Particularizando, cabe señalar que la Capacha fue estudiada y descubierta por Isabel (Trusdell-)Kelly, arqueóloga estadounidense que realizó excavaciones en esta zona sobre el año de 1939, dimensionando que dicho asentamiento humano se desarrolló mínimo entre la Sierra de Jalisco y el valle de Colima, zona donde por lo menos nueve sitios arqueológicos se relacionan con elementos en los estados de Nayarit, Jalisco, Sinaloa, Guerrero, Morelos, Michoacán y México. Las semejanzas con la cerámica contemporánea del actual Ecuador apuntan a que hubo relación temprana entre el Occidente mesoamericano y los andinos.

4 kilómetros al norte de la Ciudad de Colima se ubica el Chanal, desarrollado en una extensión aproximada de 50 hectáreas, asentamiento crecido en ambas márgenes del Río Colima, zona que según evidencias pudo haber sido habitada alrededor del año 1.300 a.C., y cuyo levantamiento es de características urbanas y de indudable organización social, lo que se deduce con una pequeña área, explorada apenas a mediados del siglo pasado. De este lugar se afirma que la identidad de quienes la habitaron era de probable filiación náhuatl por evidencias labradas de Tláloc y Ehécatl. Arquitectónicamente en este lugar existe el manejo del doble templo, edificios con pórticos, recintos ceremoniales, juego de pelota, banqueta-altar-plataforma. La cerámica, muestra de la masiva utilización de braceros y sahumerios, normalmente utilizados en ceremonias rituales, aunque prevalecen muchas incógnitas sobre su cotidiano.

De la Campana, precisar que los españoles descubrieron el sitio sobre 1524 en la entonces Almoloyan, o lugar entre ríos. Respecto a su Cronología: 300 a.C. a 1500 d.C., del periodo Clásico Temprano que va del 100 al 600 d.C. Está considerada en la lista del patrimonio arqueológico mexicano. Probablemente el de más población en el Occidente y paralelo a otros complejos como Teotihuacan y Monte Alban, ejemplo de los primeros asentamientos Mesoamericanos. Los vestigios materiales que se conservan, están definidos geográficamente por el arroyo Pereira y el río Colima, orientados hacia los volcanes en una superficie de 132 hectáreas.

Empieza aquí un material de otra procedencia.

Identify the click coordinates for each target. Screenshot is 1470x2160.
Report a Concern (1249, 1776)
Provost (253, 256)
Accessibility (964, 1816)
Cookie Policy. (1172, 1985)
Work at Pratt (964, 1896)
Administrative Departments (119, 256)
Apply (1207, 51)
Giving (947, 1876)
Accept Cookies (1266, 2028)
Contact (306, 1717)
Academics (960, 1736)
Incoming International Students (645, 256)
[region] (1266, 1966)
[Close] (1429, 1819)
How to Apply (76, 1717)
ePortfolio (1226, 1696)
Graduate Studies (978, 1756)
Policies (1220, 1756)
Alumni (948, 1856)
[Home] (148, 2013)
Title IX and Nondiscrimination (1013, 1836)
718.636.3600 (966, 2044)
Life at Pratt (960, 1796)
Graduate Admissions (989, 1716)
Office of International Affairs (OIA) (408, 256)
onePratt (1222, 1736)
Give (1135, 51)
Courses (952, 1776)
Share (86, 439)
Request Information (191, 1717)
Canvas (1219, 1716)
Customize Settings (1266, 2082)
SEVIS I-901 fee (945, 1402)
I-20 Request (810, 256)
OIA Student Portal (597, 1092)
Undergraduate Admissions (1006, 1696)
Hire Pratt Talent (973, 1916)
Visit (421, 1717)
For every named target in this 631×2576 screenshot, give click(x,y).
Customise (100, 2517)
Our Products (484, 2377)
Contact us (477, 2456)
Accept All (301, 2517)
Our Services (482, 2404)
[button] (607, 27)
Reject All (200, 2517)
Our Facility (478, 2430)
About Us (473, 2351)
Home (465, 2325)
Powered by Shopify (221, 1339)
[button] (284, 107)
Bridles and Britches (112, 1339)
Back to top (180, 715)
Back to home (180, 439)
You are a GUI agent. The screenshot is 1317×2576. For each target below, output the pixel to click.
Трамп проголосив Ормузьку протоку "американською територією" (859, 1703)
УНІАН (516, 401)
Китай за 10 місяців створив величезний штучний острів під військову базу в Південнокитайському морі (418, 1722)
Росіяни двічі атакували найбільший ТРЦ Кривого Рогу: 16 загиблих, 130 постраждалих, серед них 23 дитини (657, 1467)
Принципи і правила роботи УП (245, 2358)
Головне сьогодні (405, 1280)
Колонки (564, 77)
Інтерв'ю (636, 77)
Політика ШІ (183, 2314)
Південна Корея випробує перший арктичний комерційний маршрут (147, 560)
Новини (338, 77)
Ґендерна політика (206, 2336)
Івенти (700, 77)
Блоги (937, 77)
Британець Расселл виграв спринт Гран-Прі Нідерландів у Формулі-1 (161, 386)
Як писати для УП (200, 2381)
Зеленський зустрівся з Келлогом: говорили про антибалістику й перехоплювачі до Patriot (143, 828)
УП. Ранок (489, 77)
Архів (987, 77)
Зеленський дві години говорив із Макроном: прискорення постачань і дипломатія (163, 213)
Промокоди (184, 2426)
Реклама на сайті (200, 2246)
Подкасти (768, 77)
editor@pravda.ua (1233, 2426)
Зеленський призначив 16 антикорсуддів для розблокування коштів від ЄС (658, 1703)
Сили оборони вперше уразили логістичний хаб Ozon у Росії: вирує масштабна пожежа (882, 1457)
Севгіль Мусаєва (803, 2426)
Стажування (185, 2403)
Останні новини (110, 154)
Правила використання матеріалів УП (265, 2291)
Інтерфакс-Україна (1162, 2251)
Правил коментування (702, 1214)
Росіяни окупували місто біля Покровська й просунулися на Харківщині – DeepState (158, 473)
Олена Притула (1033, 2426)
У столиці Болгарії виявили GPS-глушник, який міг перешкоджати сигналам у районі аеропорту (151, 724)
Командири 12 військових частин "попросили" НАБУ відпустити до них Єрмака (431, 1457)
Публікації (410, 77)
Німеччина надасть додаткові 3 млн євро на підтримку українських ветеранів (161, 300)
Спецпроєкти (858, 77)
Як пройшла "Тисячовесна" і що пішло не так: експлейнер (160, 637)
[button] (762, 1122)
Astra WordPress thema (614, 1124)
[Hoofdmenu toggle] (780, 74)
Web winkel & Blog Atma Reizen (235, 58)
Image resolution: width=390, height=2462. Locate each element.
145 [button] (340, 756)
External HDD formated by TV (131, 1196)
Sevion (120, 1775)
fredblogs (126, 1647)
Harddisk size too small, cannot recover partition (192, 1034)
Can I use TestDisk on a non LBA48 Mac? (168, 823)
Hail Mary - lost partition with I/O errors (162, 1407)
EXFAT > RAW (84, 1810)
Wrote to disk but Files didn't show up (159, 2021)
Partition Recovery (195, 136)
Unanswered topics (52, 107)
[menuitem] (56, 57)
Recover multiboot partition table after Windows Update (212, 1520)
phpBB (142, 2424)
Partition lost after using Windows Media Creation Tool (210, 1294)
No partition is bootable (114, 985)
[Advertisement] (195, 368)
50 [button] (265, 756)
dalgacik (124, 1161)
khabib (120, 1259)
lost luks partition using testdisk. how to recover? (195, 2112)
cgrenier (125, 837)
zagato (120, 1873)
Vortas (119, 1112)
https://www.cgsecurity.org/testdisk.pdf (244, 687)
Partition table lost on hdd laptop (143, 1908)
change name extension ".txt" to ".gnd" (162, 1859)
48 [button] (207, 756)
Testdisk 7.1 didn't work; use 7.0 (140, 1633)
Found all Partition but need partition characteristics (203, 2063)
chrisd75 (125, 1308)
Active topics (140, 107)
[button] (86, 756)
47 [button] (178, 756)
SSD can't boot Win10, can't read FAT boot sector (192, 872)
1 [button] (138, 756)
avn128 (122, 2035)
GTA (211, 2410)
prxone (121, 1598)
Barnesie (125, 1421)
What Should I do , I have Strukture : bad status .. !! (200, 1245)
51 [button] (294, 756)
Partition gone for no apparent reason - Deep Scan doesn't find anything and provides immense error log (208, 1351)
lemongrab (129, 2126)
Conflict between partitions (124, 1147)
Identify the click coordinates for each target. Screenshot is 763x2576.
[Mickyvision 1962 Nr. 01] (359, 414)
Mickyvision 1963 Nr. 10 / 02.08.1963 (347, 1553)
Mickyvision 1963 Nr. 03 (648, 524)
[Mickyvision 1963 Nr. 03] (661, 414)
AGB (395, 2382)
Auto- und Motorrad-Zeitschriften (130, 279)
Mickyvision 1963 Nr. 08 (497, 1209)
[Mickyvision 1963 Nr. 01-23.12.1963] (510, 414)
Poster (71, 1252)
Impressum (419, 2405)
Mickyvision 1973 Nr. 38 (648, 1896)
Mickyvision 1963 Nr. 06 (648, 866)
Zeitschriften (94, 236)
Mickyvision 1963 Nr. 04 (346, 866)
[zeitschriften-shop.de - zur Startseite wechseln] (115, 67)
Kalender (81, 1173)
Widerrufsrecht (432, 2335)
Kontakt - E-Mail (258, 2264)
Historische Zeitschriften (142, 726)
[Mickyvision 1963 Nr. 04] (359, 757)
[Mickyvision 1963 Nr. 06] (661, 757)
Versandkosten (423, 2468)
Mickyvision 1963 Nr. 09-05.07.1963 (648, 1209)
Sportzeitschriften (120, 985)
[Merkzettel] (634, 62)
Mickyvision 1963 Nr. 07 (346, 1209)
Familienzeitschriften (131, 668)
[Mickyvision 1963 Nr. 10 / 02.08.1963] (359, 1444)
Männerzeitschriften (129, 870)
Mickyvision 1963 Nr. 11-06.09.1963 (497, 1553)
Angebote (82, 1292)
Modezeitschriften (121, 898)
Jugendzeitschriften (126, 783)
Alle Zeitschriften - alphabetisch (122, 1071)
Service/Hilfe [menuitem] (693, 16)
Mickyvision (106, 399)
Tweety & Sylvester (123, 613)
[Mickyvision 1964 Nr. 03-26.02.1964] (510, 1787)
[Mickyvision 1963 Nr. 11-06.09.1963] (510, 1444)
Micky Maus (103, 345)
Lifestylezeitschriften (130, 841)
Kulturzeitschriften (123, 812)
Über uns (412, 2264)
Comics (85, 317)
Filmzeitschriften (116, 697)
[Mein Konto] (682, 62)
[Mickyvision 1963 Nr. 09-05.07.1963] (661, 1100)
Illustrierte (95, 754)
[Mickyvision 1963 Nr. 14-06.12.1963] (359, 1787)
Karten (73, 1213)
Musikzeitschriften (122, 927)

En una ficha del INAH se describe que es un sitio de la tradición Tehuchitlan, cuya característica son las tumbas de tiro. Al conjunto lo integran montículos y largas plataformas rectangulares de cuerpos superpuestos en diferentes tamaños, base para varios tipos de construcciones. Sitio en el que se observan e intuyen calzadas por los puntos cardinales, en cuyo alrededor se localizan petroglifos, patios hundidos y plazas, entre estructuras tipo adoratorio, tumbas de tiro y sistema de alcantarillado, así como edificios administrativos, religiosos y habitacionales y Juego de pelota.
*Socio de número de la Sociedad Colimense de Estudios Históricos, A.C.